(Items in a dataset)

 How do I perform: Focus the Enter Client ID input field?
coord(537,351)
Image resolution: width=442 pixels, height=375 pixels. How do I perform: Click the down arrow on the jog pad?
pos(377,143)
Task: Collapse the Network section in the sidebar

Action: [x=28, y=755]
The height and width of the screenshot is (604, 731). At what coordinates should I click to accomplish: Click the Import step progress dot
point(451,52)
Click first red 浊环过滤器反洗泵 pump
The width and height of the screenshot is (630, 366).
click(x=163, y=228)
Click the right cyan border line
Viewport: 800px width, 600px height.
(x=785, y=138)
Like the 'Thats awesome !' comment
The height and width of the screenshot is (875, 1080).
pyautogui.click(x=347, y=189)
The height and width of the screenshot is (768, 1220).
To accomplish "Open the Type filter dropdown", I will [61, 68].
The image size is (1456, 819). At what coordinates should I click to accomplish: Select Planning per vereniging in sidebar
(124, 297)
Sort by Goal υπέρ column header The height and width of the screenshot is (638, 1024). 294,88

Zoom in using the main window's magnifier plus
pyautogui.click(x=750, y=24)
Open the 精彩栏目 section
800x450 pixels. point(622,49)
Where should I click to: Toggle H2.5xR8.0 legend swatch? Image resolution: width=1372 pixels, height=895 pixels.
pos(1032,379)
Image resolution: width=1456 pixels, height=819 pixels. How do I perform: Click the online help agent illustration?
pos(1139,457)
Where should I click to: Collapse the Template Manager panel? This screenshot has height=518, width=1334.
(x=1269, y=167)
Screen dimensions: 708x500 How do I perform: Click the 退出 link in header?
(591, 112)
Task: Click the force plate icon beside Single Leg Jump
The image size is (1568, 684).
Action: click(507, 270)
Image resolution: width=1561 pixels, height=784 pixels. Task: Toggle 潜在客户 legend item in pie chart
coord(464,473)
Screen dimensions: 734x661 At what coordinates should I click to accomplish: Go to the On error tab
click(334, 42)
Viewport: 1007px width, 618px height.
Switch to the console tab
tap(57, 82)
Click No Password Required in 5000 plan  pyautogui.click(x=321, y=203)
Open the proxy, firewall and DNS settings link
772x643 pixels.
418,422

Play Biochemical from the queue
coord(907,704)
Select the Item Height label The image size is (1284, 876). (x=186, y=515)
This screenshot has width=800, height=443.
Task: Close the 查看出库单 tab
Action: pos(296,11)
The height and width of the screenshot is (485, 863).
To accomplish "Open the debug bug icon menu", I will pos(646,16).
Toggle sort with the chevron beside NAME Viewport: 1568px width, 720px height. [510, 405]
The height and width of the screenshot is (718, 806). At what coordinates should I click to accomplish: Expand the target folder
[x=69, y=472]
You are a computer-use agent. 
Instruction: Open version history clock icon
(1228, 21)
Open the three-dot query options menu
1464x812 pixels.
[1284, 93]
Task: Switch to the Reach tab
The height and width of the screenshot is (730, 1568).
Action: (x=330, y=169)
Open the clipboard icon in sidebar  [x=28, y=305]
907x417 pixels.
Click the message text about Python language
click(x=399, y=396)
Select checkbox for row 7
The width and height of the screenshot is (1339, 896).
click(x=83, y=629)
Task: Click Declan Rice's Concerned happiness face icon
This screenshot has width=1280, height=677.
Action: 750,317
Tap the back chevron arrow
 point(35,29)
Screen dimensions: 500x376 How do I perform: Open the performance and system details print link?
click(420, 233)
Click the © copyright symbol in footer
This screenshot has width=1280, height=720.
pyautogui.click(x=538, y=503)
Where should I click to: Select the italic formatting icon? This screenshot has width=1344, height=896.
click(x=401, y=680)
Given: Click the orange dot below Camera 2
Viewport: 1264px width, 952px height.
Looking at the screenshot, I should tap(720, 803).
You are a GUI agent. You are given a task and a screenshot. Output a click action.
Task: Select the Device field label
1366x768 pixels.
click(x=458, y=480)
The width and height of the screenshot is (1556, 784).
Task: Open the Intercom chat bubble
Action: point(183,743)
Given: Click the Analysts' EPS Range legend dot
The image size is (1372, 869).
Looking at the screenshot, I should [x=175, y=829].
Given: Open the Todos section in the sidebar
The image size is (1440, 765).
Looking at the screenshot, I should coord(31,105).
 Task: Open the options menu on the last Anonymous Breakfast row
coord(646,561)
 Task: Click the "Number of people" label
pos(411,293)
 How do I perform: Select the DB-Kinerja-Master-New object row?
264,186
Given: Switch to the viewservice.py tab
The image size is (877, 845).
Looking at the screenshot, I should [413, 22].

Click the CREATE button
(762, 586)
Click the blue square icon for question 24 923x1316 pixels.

• Set exercise
Reproduce the data above verbatim, beginning with the line that contains "Where should I click to: Collapse" and ending after the line that contains "Action: pos(296,11)".

• The output
Where should I click to: Collapse the Template Manager panel? This screenshot has height=518, width=1334.
(x=1269, y=167)
Screen dimensions: 708x500 How do I perform: Click the 退出 link in header?
(591, 112)
Task: Click the force plate icon beside Single Leg Jump
The image size is (1568, 684).
Action: click(507, 270)
Image resolution: width=1561 pixels, height=784 pixels. Task: Toggle 潜在客户 legend item in pie chart
coord(464,473)
Screen dimensions: 734x661 At what coordinates should I click to accomplish: Go to the On error tab
click(334, 42)
Viewport: 1007px width, 618px height.
Switch to the console tab
tap(57, 82)
Click No Password Required in 5000 plan  pyautogui.click(x=321, y=203)
Open the proxy, firewall and DNS settings link
772x643 pixels.
418,422

Play Biochemical from the queue
coord(907,704)
Select the Item Height label The image size is (1284, 876). (x=186, y=515)
This screenshot has width=800, height=443.
Task: Close the 查看出库单 tab
Action: pos(296,11)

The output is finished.